Exercise description. Find every line in the entries below that contains the word "screenshot", and copy out each of those lines. Matching is case-sensitive.

Data shown.
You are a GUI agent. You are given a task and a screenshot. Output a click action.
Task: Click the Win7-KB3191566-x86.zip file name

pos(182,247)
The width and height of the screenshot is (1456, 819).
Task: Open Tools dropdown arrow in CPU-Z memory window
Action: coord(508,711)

Answer to the problem.
You are a GUI agent. You are given a task and a screenshot. Output a click action.
The width and height of the screenshot is (1456, 819).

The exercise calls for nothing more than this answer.